Revue Spécialiséé Trimestrielle

VLADIMIR PROPP ET LA METHODOLOGIE D’ETUDE DE LA CULTURE POPULAIRE

Issue 26
VLADIMIR PROPP ET LA METHODOLOGIE D’ETUDE DE LA CULTURE POPULAIRE

Ayant posé les fondements théoriques pour une étude rigoureuse du conte, Propp a voulu en connaître les racines historiques dans son grand ouvrage intitulé Les Racines historiques du conte merveilleux, paru en 1946, et dont la version française a été publiée pour la première fois en 1983. C’est cette version qui nous servira de base pour faire connaître la visée historique du projet proppien relatif à l’étude du conte.

 

Le livre se compose d’une introduction et de dix chapitres intitulés, respectivement: l’ouverture du conte ; la forêt enchantée ; la grande maison ; le don magique ; le passage ; à proximité du fleuve de feu ; loin du pays des trois fois neuf ; la fiancée ; le conte en tant que tout.

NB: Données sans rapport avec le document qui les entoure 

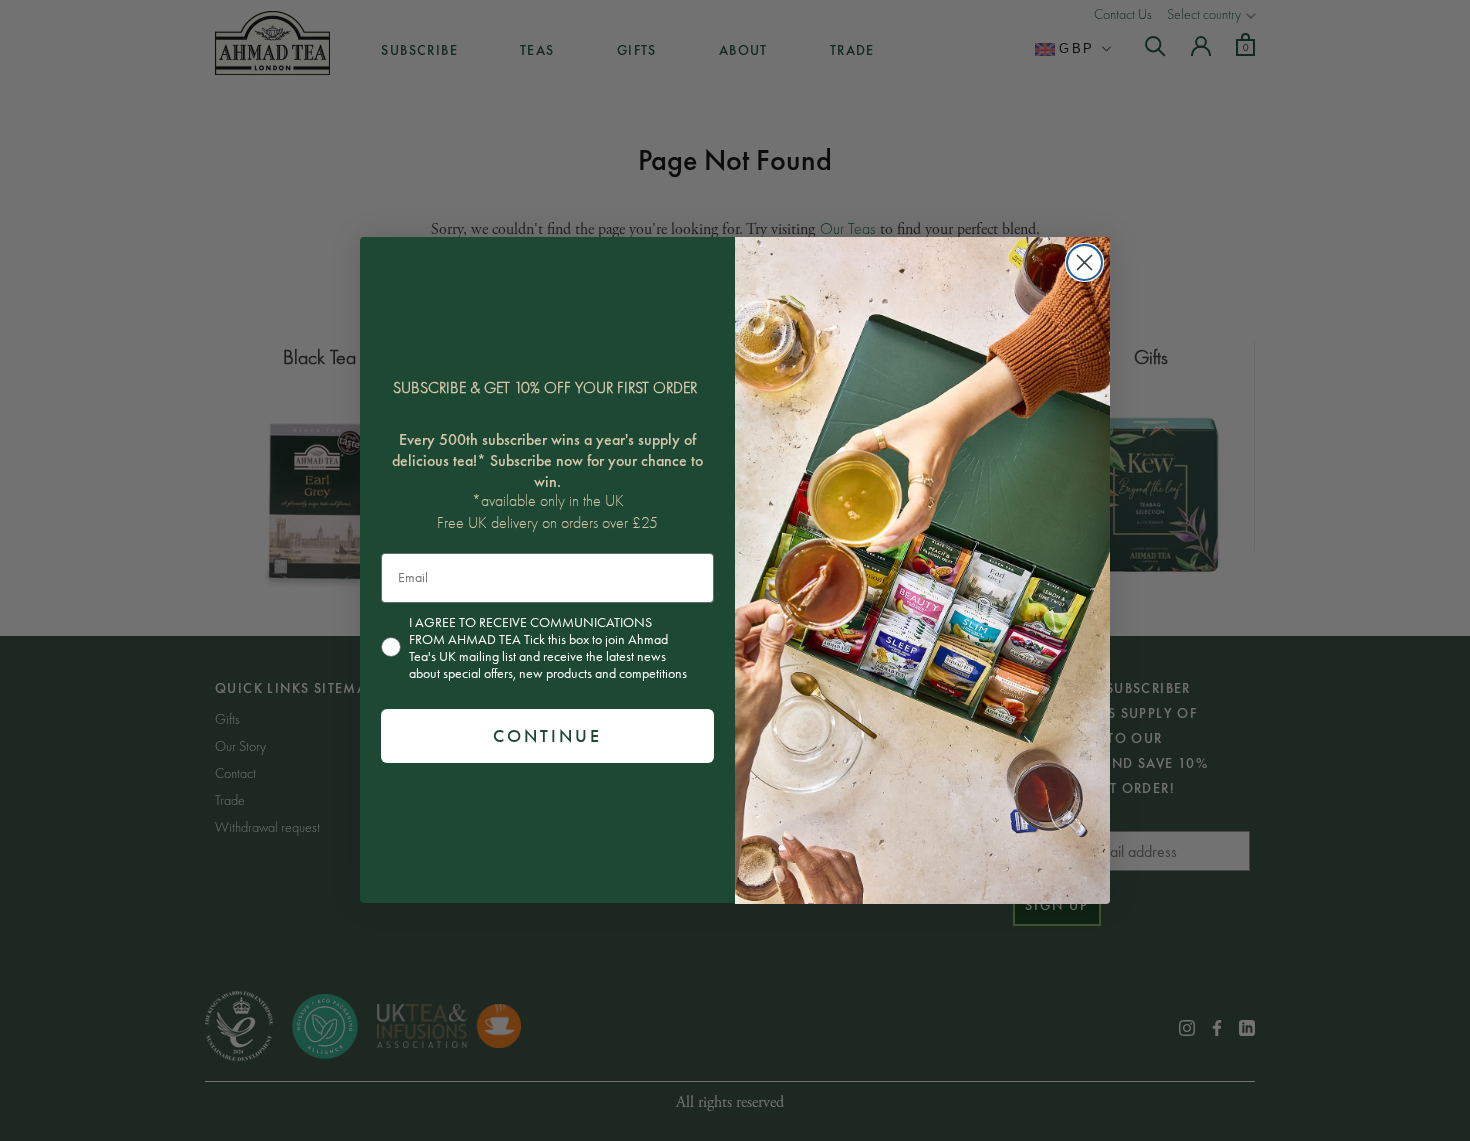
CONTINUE (547, 736)
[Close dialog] (1084, 262)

Cet ouvrage est considéré comme le deuxième tome de l’étude du conte que Propp a appelée : La Morphologie du conte. En fait Propp pensait, au départ, ajouter à son premier livre un chapitre sur « les racines historiques du conte merveilleux » mais il s’est trouvé amené à publier cette étude dans un volume à part, vu la longueur des développements auxquels l’enquête l’avait conduit.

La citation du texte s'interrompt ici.